City of Fallen Angels
- Text Font:
- Text Size:
- Line Height:
- Line Break Height:
FOR HER HOUSE INCLINETH UNTO DEATH,
AND HER PATHS UNTO THE DEAD.
NONE THAT GO UNTO HER RETURN AGAIN,
NEITHER TAKE THEY HOLD OF THE PATHS OF LIFE.
Clary blinked. She wasn't too familiar with the Bible-she certainly didn't have anything like Jace's near-perfect recall of large passages of it-but while that sounded religious, it was also an odd bit of text to feature in a church. She shivered, and drew closer to the altar, where a large closed book had been left out. One of the pages seemed to be marked; when Clary reached to open the book, she realized that what she'd thought was a bookmark was a black-handled dagger carved with occult symbols. She'd seen pictures of these before in her textbooks. It was an athame, often used in demonic summoning rituals.
Her stomach went cold, but she bent to scan the marked page anyway, determined to learn something-only to discover that it was written in a cramped, stylized hand that would have been hard to decipher had the book been in English. It wasn't; it was in a sharp, spiky-looking alphabet that she was sure she'd never seen before. The words were below an illustration of what Clary recognized as a summoning circle-the kind of pattern warlocks traced on the ground before they enacted spells. The circles were meant to draw down and concentrate magical power. This one, splashed across the page in green ink, looked like two concentric circles, with a square in the center of them. In the space between the circles, runes were scrawled. Clary didn't recognize them, but she could feel the language of the runes in her bones, and it made her shiver. Death and blood.
She turned the page hastily, and came on a group of illustrations that made her suck in her breath.
It was a progression of pictures that started with the image of a woman with a bird perched on her left shoulder. The bird, possibly a raven, looked sinister and cunning. In the second picture the bird was gone, and the woman was obviously pregnant. In the third image the woman was lying on an altar not unlike the one Clary was standing in front of now. A robed figure was standing in front of her, a jarringly modern-looking syringe in its hand. The syringe was full of dark red liquid. The woman clearly knew she was about to be injected with it, because she was screaming.
In the last picture the woman was sitting with a baby on her lap.

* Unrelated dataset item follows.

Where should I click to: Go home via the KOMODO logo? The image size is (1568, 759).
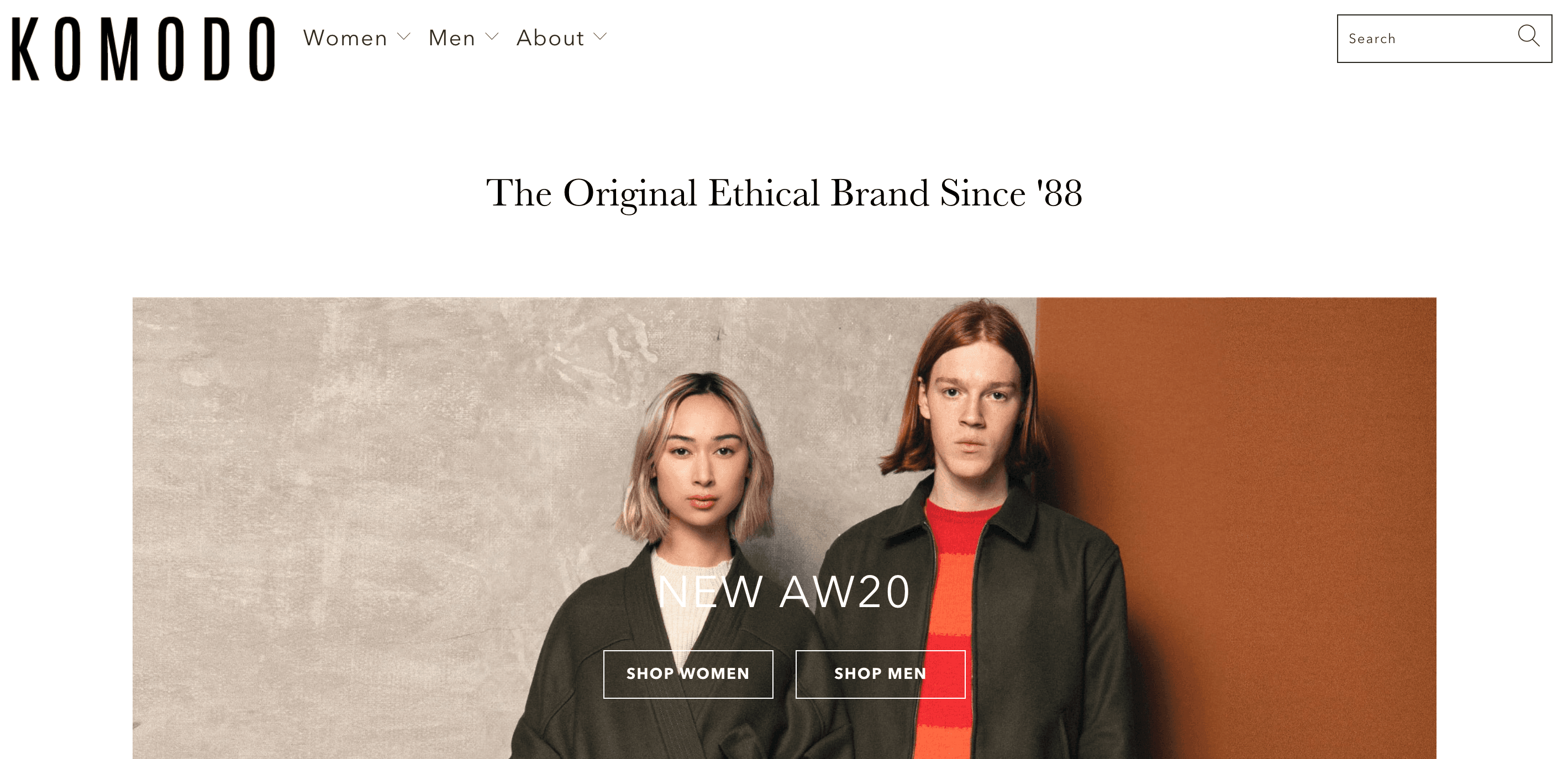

The baby looked almost normal, except that its eyes were entirely black, without whites at all. The woman was looking down at her child with a look of terror.
Clary felt the hairs on the back of her neck prickle. Her mother had been right. Someone was trying to make more babies like Jonathan. In fact, they already had.
She stepped back from the altar. Every nerve in her body was screaming that there was something very wrong with this place. She didn't think she could spend another second here; better to go outside and wait there for the cavalry to arrive. She might have discovered this clue on her own, but the result was way more than she could handle on her own.
It was then that she heard the sound.
A soft susurration, like a slow tide pulling back, that seemed to come from above her. She looked up, the athame gripped firmly in her hand. And stared. All around the upstairs gallery stood rows of silent figures. They wore what looked like gray tracksuits-sneakers, dull gray sweats, and zip-up tops with hoods pulled down over their faces. They were utterly motionless, their hands on the gallery railing, staring down at her. At least, she assumed they were staring. Their faces were hidden entirely in shadow; she couldn't even tell if they were male or female.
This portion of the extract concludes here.